> [Instructions for the task] Write out every record below exactly as it appears.

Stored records
§ §

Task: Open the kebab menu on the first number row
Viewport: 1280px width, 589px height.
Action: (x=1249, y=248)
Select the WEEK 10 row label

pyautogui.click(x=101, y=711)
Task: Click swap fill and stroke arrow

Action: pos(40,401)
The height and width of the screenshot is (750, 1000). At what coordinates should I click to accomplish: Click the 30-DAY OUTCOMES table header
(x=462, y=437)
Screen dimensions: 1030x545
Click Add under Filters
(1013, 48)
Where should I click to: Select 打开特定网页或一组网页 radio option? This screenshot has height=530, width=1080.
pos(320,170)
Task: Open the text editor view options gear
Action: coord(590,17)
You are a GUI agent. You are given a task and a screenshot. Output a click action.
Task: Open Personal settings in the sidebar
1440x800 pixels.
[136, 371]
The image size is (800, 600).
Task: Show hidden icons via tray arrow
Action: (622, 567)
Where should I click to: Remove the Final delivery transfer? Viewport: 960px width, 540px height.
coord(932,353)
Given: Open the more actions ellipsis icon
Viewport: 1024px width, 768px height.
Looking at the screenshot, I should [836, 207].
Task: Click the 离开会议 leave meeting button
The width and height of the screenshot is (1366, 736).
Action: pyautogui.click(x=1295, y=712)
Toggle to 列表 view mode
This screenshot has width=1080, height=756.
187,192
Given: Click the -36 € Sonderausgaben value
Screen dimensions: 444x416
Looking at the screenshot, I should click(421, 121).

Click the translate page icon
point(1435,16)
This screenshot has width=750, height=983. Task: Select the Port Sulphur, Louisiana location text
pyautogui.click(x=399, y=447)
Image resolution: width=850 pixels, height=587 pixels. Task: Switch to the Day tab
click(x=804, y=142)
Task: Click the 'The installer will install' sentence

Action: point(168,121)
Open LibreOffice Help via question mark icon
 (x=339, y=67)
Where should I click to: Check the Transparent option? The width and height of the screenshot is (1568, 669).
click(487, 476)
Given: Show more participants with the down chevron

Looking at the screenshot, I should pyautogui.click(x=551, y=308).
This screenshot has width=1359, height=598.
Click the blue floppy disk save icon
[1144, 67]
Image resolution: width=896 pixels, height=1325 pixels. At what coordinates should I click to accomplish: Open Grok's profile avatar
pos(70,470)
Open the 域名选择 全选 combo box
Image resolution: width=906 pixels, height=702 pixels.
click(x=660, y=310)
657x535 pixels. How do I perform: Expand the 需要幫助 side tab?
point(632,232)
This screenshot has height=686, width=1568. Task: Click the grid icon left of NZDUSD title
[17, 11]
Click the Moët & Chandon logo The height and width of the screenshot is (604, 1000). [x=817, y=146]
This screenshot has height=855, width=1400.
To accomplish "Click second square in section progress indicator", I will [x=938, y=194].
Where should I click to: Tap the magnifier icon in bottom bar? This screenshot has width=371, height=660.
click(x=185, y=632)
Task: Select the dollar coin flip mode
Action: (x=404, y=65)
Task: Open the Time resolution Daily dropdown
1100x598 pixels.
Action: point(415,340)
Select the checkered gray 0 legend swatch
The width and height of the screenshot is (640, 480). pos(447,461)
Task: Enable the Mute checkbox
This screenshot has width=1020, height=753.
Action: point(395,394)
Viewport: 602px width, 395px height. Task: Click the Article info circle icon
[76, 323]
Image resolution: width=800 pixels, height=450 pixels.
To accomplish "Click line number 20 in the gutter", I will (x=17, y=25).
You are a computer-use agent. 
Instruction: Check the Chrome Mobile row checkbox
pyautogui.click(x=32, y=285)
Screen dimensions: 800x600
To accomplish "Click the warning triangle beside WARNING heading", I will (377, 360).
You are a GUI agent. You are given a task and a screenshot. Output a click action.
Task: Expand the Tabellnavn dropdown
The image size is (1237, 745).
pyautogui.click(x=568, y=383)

§ §

> [Completed task]
Task: Open the kebab menu on the first number row
Viewport: 1280px width, 589px height.
Action: (x=1249, y=248)
Select the WEEK 10 row label

pyautogui.click(x=101, y=711)
Task: Click swap fill and stroke arrow

Action: pos(40,401)
The height and width of the screenshot is (750, 1000). At what coordinates should I click to accomplish: Click the 30-DAY OUTCOMES table header
(x=462, y=437)
Screen dimensions: 1030x545
Click Add under Filters
(1013, 48)
Where should I click to: Select 打开特定网页或一组网页 radio option? This screenshot has height=530, width=1080.
pos(320,170)
Task: Open the text editor view options gear
Action: coord(590,17)
You are a GUI agent. You are given a task and a screenshot. Output a click action.
Task: Open Personal settings in the sidebar
1440x800 pixels.
[136, 371]
The image size is (800, 600).
Task: Show hidden icons via tray arrow
Action: (622, 567)
Where should I click to: Remove the Final delivery transfer? Viewport: 960px width, 540px height.
coord(932,353)
Given: Open the more actions ellipsis icon
Viewport: 1024px width, 768px height.
Looking at the screenshot, I should [836, 207].
Task: Click the 离开会议 leave meeting button
The width and height of the screenshot is (1366, 736).
Action: pyautogui.click(x=1295, y=712)
Toggle to 列表 view mode
This screenshot has width=1080, height=756.
187,192
Given: Click the -36 € Sonderausgaben value
Screen dimensions: 444x416
Looking at the screenshot, I should click(421, 121).

Click the translate page icon
point(1435,16)
This screenshot has width=750, height=983. Task: Select the Port Sulphur, Louisiana location text
pyautogui.click(x=399, y=447)
Image resolution: width=850 pixels, height=587 pixels. Task: Switch to the Day tab
click(x=804, y=142)
Task: Click the 'The installer will install' sentence

Action: point(168,121)
Open LibreOffice Help via question mark icon
 (x=339, y=67)
Where should I click to: Check the Transparent option? The width and height of the screenshot is (1568, 669).
click(487, 476)
Given: Show more participants with the down chevron

Looking at the screenshot, I should pyautogui.click(x=551, y=308).
This screenshot has width=1359, height=598.
Click the blue floppy disk save icon
[1144, 67]
Image resolution: width=896 pixels, height=1325 pixels. At what coordinates should I click to accomplish: Open Grok's profile avatar
pos(70,470)
Open the 域名选择 全选 combo box
Image resolution: width=906 pixels, height=702 pixels.
click(x=660, y=310)
657x535 pixels. How do I perform: Expand the 需要幫助 side tab?
point(632,232)
This screenshot has height=686, width=1568. Task: Click the grid icon left of NZDUSD title
[17, 11]
Click the Moët & Chandon logo The height and width of the screenshot is (604, 1000). [x=817, y=146]
This screenshot has height=855, width=1400.
To accomplish "Click second square in section progress indicator", I will [x=938, y=194].
Where should I click to: Tap the magnifier icon in bottom bar? This screenshot has width=371, height=660.
click(x=185, y=632)
Task: Select the dollar coin flip mode
Action: (x=404, y=65)
Task: Open the Time resolution Daily dropdown
1100x598 pixels.
Action: point(415,340)
Select the checkered gray 0 legend swatch
The width and height of the screenshot is (640, 480). pos(447,461)
Task: Enable the Mute checkbox
This screenshot has width=1020, height=753.
Action: point(395,394)
Viewport: 602px width, 395px height. Task: Click the Article info circle icon
[76, 323]
Image resolution: width=800 pixels, height=450 pixels.
To accomplish "Click line number 20 in the gutter", I will (x=17, y=25).
You are a computer-use agent. 
Instruction: Check the Chrome Mobile row checkbox
pyautogui.click(x=32, y=285)
Screen dimensions: 800x600
To accomplish "Click the warning triangle beside WARNING heading", I will (377, 360).
You are a GUI agent. You are given a task and a screenshot. Output a click action.
Task: Expand the Tabellnavn dropdown
The image size is (1237, 745).
pyautogui.click(x=568, y=383)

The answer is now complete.